Data having long offsets are useful for velocity model building, while such long-offset data are often discarded in imaging. Particularly Full Waveform Inversion and related methods (generally referred to as “FWI methods”) benefit from long-offset data by modelling refracted energy and fitting it to long-offsets data. FWI methods typically utilize a great deal of computer resources. Consequently, FWI methods may attempt to limit input data to low frequencies to reduce computing costs.
FWI methods can significantly improve the quality of a final image by giving indications about the velocity structure of the subsurface. For example, FWI methods may utilize ultra-long offsets to update diving waves in pre-salt regions of the subsurface. FWI methods can be used to stabilize the velocity model building process. The resulting improved velocity model may then allow for better final images, even if only near-offset data are utilized with the velocity model for imaging procedures. Therefore, valuable data may be acquired at long offsets, even when imaging procedures are the focus.
Another potential advantage includes survey systems in which longer offsets may be achieved by utilizing a single source vessel. For example, embodiments disclosed herein may utilize an additional streamer vessel, rather than the more conventional additional source vessel. For example, a second streamer spread may be deployed from a second streamer-only vessel, generally preceding or following inline to the first streamer spread. Data acquired by this second streamer spread may be used, for example, for velocity model building through FWI methods.
Another potential advantage includes utilizing refraction data (e.g., for FWI) at long offsets. Generally, near-offset data represents seismic reflections from targets in the subsurface formation. At longer offsets, such reflections may attenuate. However, seismic refractions may travel along interfaces in the subsurface, thereby being detectable in long-offset data. In other words, embodiments disclosed herein may provide near-offset data that includes reflection data, and long-offset data includes refraction data. It is currently believed that the formation depth at which refracted information can be recorded (and, consequently, the formation depth at which a target may be identified in the refraction data) is approximately about ⅓ to about ½ of the offset. For example, refraction data at an offset of about 12 km may be used to identify a target at a formation depth of about 4 km to about 6 km.

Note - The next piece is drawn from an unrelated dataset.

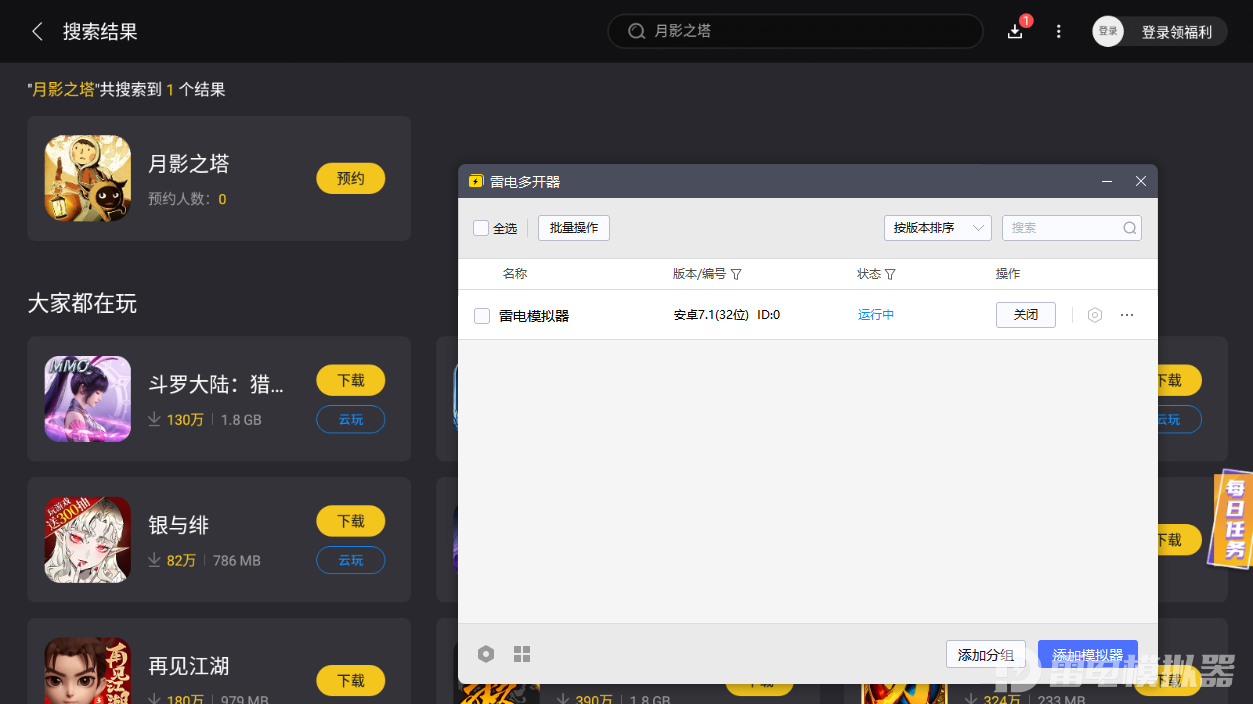Expand the 登录 account menu
This screenshot has height=704, width=1253.
[1107, 30]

At least one embodiment of the present disclosure may utilize sparse crossline sampling density for the long-offset data. FWI methods typically utilize input data with much lower frequency ranges than input data used for imaging, thereby allowing for significant relaxation of spatial sampling of long-offset data during acquisition. As a result, it is possible to tow long-offset streamers at a larger spacing, thus reducing operational effort and overall cost. For example, the second streamer spread may be towed by a smaller, more cost efficient survey vessel. As another example, the second streamer spread may consist of hydrophone-only streamers to further reduce cost.

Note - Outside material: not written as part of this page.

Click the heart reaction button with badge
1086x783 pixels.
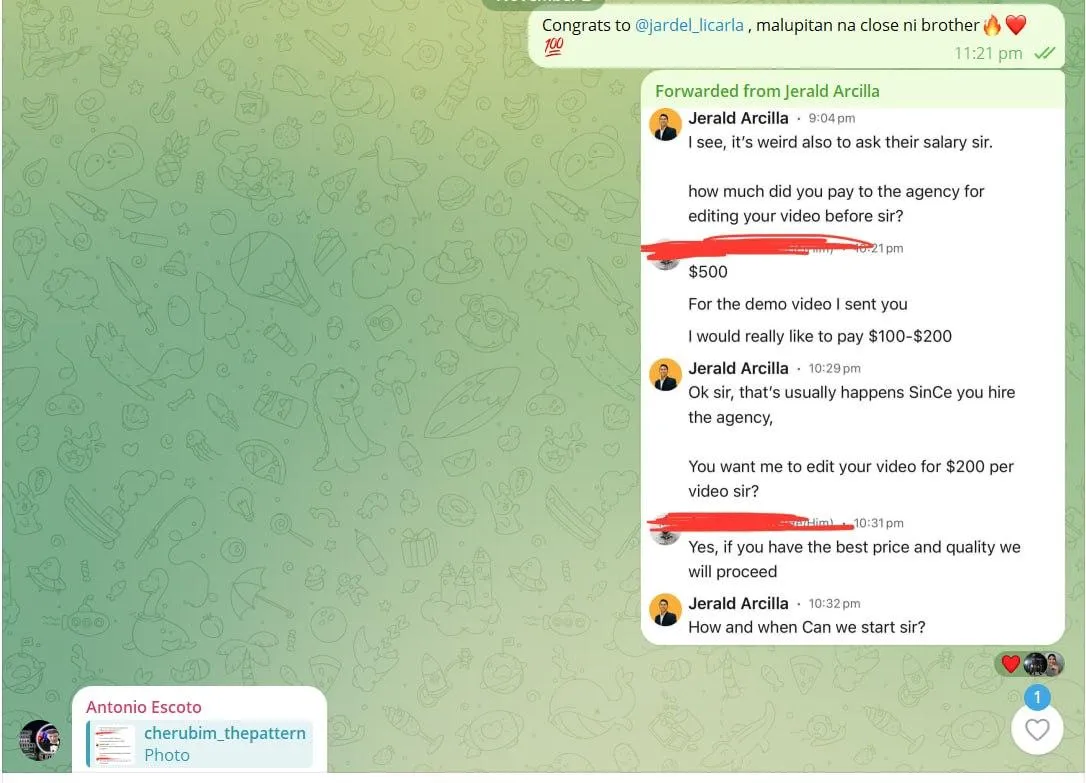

At least one embodiment of the present disclosure may allow acquisition of ultra-long-offset data with only a single source vessel. For example, ultra-long-offset data may be acquired in areas where additional sources and/or source vehicles are not an option due to regulators or environmental concerns.
Additionally, at least one embodiment of the present disclosure may allow acquisition of long-offset data in a multi-azimuth mode.
Embodiments of the present disclosure can thereby be useful in the discovery and/or extraction of hydrocarbons from subsurface formations.
Signal sources 126 are shown in
Near-offset streamers 123 may include a variety of receivers 122. Receivers 122 may include seismic receivers or sensors, such as hydrophones, pressure sensors, geophones, particle motion sensors, and/or accelerometers. Receivers 122 may include electromagnetic sensors, such as electrodes or magnetometers. Receivers 122 may include any suitable combination of these and/or other types of geophysical sensors. Near-offset streamers 123 may further include streamer steering devices 124 (also referred to as “birds”) which may provide controlled lateral and/or vertical forces to near-offset streamers 123 as they are towed through the water, typically based on wings or hydrofoils that provide hydrodynamic lift. Near-offset streamers 123 may further include tail buoys (not shown) at their respective back ends. The number and distribution of receivers 122, streamer steering devices 124, and tail buoys along each near-offset streamer 123 may be selected in accordance with manufacturing and operational circumstances or preferences.
As illustrated in
In various embodiments, a geophysical survey system may include any appropriate number of towed signal sources 126 and near-offset streamers 123. For example,
Geodetic position (or “position”) of the various elements of system 100 may be determined using various devices, including navigation equipment such as relative acoustic ranging units and/or global navigation satellite systems (e.g., a global positioning system (GPS)).
Source vessel 118 may include equipment, shown generally at 112 and for convenience collectively referred to as a “recording system.” Recording system 112 may include devices such as a data recording unit (not shown separately) for making a record (e.g., with respect to time) of signals collected by various geophysical sensors. For example, in various embodiments, recording system 112 may be configured to record reflected signals detected or measured by receivers 122 while source vessel 118 traverses the surface of body of water 101. Recording system 112 may also include a controller and/or navigation equipment (not shown separately), which may be configured to control, determine, and record, at selected times, the geodetic positions of: source vessel 118, signal sources 126, near-offset streamers 123, receivers 122, etc. Recording system 112 may also include a communication system for communicating between the various elements of system 100, with other vessels, with on-shore facilities, etc.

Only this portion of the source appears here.